[Opening Given information section]

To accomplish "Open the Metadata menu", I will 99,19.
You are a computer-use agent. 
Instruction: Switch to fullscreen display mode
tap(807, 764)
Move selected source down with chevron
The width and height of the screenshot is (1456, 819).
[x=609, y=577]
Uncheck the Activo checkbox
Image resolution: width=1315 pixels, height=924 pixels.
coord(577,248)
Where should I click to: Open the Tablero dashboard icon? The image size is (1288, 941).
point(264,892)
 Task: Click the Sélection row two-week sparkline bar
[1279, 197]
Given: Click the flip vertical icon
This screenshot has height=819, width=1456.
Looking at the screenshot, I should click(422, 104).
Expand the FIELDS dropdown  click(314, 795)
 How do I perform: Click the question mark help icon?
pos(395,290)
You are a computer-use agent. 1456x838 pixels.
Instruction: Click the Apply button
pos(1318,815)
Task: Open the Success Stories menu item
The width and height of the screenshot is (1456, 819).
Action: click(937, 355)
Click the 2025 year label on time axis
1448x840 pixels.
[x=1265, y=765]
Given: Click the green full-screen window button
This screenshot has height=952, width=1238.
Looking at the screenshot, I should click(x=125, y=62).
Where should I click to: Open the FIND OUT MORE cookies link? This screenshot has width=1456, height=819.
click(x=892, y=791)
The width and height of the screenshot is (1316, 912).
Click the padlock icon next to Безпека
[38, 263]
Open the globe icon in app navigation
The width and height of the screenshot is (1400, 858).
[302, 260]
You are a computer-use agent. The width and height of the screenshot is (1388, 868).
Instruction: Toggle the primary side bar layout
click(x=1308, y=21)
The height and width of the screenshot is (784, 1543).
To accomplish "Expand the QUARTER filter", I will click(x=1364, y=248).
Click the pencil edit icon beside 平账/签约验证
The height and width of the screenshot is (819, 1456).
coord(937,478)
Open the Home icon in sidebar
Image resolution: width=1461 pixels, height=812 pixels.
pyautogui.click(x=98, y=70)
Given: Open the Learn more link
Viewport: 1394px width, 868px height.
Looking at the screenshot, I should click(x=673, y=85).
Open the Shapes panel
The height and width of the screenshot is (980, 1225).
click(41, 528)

[Closing Given information section]

Go through the records above and copy every line with the word "agent".

Response to the task>
You are a computer-use agent. 
You are a computer-use agent. 1456x838 pixels.
You are a computer-use agent. The width and height of the screenshot is (1388, 868).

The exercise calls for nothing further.